LombokPost - Liga champions kembali menyajikan drama sengit antara dua tim teratas, Arsenal dan Bayern Munchen. Dalam duel akbar yang berlangsung di Emirates Stadium, Arsenal sukses menunjukkan keganasan mereka, terutama di babak kedua, untuk mengamankan tiga poin penting dengan skor akhir 3-1.
Pertemuan ini sangat krusial karena mempertemukan tim yang sama-sama memiliki rekor 100 persen kemenangan di fase awal kompetisi liga champions ini. Duel antara Arsenal dan Bayern Munchen ini diprediksi sengit, dan terbukti kedua tim saling menghormati di sepuluh menit awal pertandingan.
Arsenal unggul lebih dulu pada babak pertama berkat sundulan brilian dari Jurrien Timber. Memanfaatkan sepak pojok terukur dari Bukayo Saka, Timber berhasil memenangkan duel udara dan mengarahkan bola melewati jangkauan Manuel Neuer.
Gol ini menjadi spesial karena merupakan gol ke-10 Arsenal yang lahir dari skema sepak pojok musim ini. Sayangnya, keunggulan Arsenal tidak bertahan lama. Bayern Munchen yang didominasi penguasaan bola membalas melalui aksi memukau gelandang remaja Lennart Karl.
Umpan diagonal Joshua Kimmich disambut Michael Olise dengan crossing voli, yang diselesaikan Karl dengan tembakan first time akurat, membuat skor berubah 1-1. Gol ini juga memutus rekor tak kebobolan Arsenal di Emirates Stadium dalam fase grup Liga Champions di bawah asuhan Mikel Arteta.
Memasuki babak kedua, Mikel Arteta menginstruksikan anak asuhnya untuk meningkatkan intensitas serangan. Arsenal mulai mendominasi dan menggempur pertahanan Bayern Munchen.
Peluang demi peluang tercipta, termasuk usaha Bukayo Saka dan Mikel Merino. Namun, titik balik terjadi setelah Arteta melakukan pergantian pemain krusial. Masuknya Gabriel Martinelli dan Riccardo Calafiori benar-benar mengubah jalannya pertandingan, membuat Arsenal semakin ganas dan tak terhentikan.
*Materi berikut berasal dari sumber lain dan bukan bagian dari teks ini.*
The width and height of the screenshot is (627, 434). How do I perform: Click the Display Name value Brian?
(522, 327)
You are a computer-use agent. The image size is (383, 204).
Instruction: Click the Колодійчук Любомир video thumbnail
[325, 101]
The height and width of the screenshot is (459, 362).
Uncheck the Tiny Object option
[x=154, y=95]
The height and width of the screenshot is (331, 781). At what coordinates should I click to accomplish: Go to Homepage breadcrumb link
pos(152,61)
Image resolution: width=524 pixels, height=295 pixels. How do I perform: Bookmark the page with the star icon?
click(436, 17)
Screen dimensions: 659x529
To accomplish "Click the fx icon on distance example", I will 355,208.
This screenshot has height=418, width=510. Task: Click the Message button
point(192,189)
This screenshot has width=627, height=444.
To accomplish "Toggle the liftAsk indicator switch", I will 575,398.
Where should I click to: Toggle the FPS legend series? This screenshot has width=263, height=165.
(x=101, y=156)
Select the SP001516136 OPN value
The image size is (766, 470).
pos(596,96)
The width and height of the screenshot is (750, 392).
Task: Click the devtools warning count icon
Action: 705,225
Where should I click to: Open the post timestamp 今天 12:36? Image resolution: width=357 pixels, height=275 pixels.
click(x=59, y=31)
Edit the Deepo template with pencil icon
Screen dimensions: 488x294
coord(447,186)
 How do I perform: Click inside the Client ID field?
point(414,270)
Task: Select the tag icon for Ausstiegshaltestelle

Dominasi Arsenal akhirnya berbuah hasil. Pergantian pemain Arteta terbukti jitu ketika Noni Madueke, yang masuk di babak pertama, mencetak gol perdananya untuk Arsenal. Menerima umpan silang akurat dari Calafiori, Madueke menyambutnya di tengah kotak penalti untuk menjebol gawang Neuer, mengubah skor menjadi 2-1.
Gol ini tak lepas dari kerja keras Declan Rice yang memenangkan bola di lini tengah. Tak lama berselang, giliran Gabriel Martinelli yang menegaskan kemenangan Arsenal. Sebuah serangan balik cepat diinisiasi Ebere Eze yang mengirim umpan terobosan jauh. Martinelli yang berlari dari areanya sendiri berhasil mengejar bola, melewati kiper Manuel Neuer yang maju jauh, dan dengan mudah menceploskan bola ke gawang kosong. Gol Martinelli ini merupakan yang keempat dari empat penampilannya di liga champions musim ini.
Kemenangan 3-1 ini tidak hanya mengukuhkan posisi Arsenal di puncak klasemen dengan selisih tiga poin, tetapi juga menjadikan mereka satu-satunya tim tak terkalahkan di kompetisi liga champions musim ini.
Baca Juga: Misi Balas Dendam Harry Kane ke Arsenal di Panggung Liga Champions
Hasil ini menjadi penegas kekuatan The Gunners yang tampil luar biasa menghadapi Bayern Munchen, tim yang sebelumnya juga tak terkalahkan di Eropa. Arsenal telah mengirim pesan kuat kepada seluruh peserta liga champions bahwa mereka adalah penantang serius gelar.